She waves a hand in front of his face. He isn’t looking.

She says something. He does not hear it. She says other things. He does not hear them. She shakes his shoulder. She pushes him. She becomes angry. She pushes harder but he does not feel it. He does not react.

He pours it all down, down, down, into the box around his heart instead, until the world is humming, empty, barely present around him; and even still he must fight back the pain.

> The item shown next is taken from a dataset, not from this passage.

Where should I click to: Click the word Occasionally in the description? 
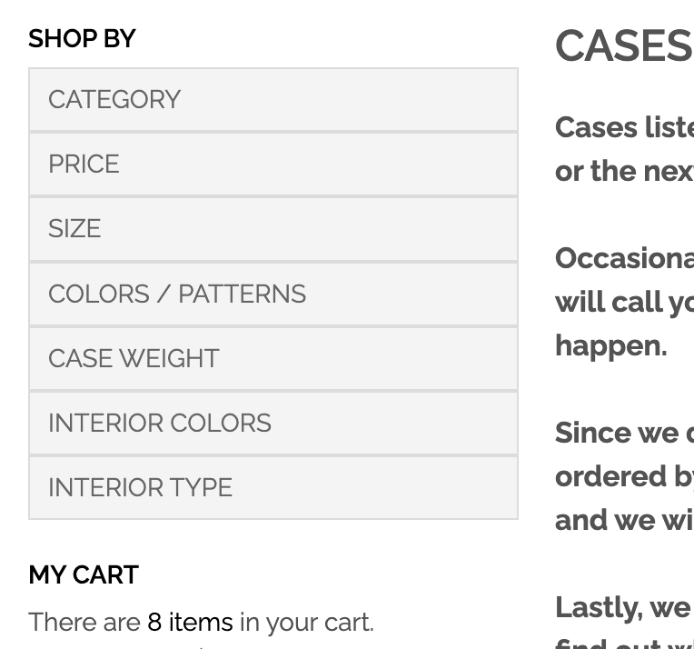click(625, 258)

It’s not about her. He wishes it were just about her. He doesn’t even really like her.

It’s not about her.

What is hurting him now is the same gnawing emptiness he’d mentioned, only seen from the other side. It is the same knowledge that gripped Linus Evans, once, when he felt Hans’ death and knew the cleaning man would rise; the same that gripped poor Betty’s mother when she saw the turtle-people come.

He is hurting because he has acquired a fuzzy, awful awareness of the sea of hurt and wrongness that is suffusing the mortal world.

Finally he lets himself hear her.

He says, “I’m sorry. I can’t help you. I can’t help anybody.”

“. . . I was not asking for your assistance,” she tells him. “I was teaching you. . . .”

She stares at him blankly.

He is distant. He is mahogany, balsa wood, and teak. He will accept it.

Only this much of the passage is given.